Wednesday, April 30, 2008

D. Ryan Foster , Nautral value of life

4/30/08 In response to Unsettling of America

"To look at a farm in full health gives the same complex pleasure as looking at a fully healthy person or animal. It will give the same impression of abounding life."

I like the idea the life itself can be a source of pleasure. Life not only in the sense that you have a life and are happy to be living it, but life in that one can appreciate the sheer existence of life or health in another living body. Much of the issue with modern times in Berry's words seems to come from a separation of mind from body and land. He cries against the loss of valuing the physical in exchange for the intellectual. It seems the major problem lies in a lack of real ties to the physical world, "a unity of body and soil". This unity I think is necessary to understand the simple pleasure drawn from life. And the idea that it is pleasing to experience life can help define why we view certain places as sacred. It is also interesting that he mentions the farm, a human creation from natural setting to describe this pleasure and his examples are in the health of both person and animal.
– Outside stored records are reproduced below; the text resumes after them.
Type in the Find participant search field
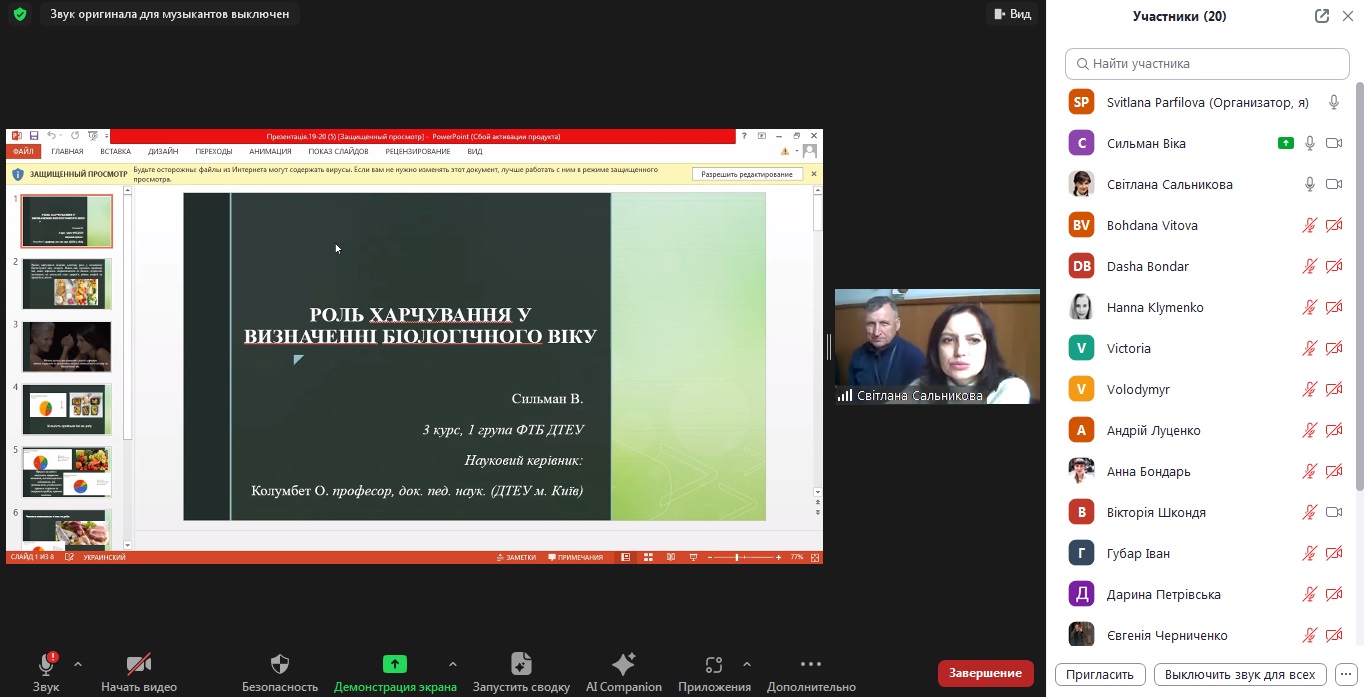This screenshot has height=697, width=1365. pos(1207,64)
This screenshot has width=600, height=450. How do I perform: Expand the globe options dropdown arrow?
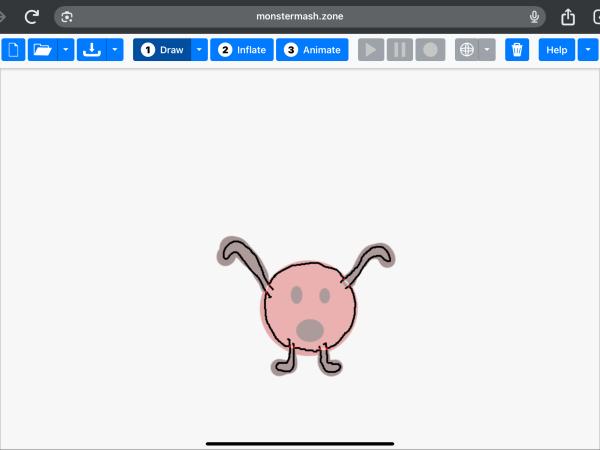(x=487, y=50)
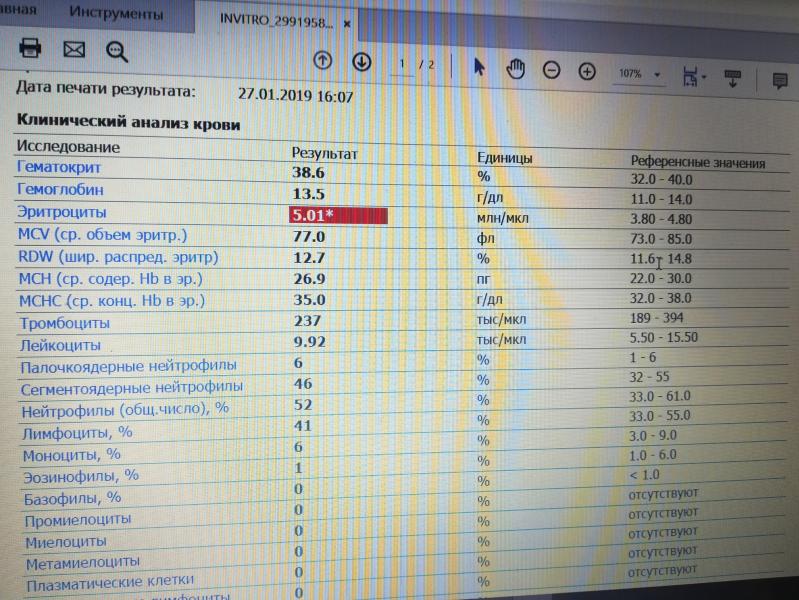Click the current page number field
This screenshot has width=799, height=600.
pyautogui.click(x=404, y=64)
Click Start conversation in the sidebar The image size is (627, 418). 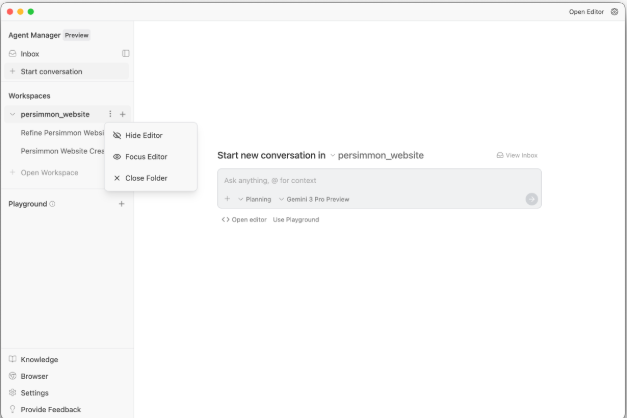[51, 71]
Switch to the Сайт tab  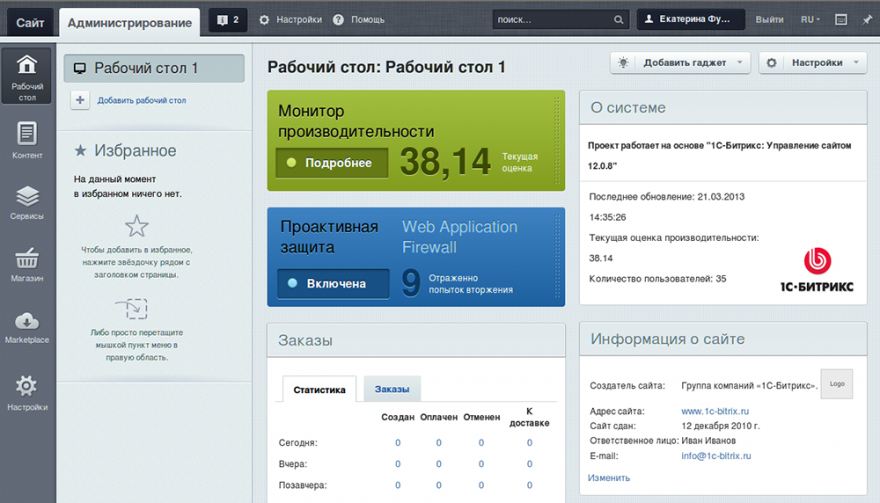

This simile could easily transfer to the overwhelming experience of living creatures available in a wilderness but he opts to not separate the human from this world as those he argues against, but instead ties us closer with his examples. This speaks to how a person could find sanctity in a farm with its abundant life and rich soil as long as it is "healthy" and that connection with the life there is available. This respect for life can also explain our value of deserts and permafrosted tundras. While we cherish that which sustains life we are awestruck by landscapes that can extinguish it almost completely. In respect to deserts and other barren areas it would be curious to wonder if the beauty we find is the amazement in the lack of life or in the cheers given out for the little bit of life that can sustain itself in such harsh environments. That may lie in the individual but anyone who has "enough acquaintance with land and people to have some sense of" how things should be will find the beauty in either scenario (Berry 181).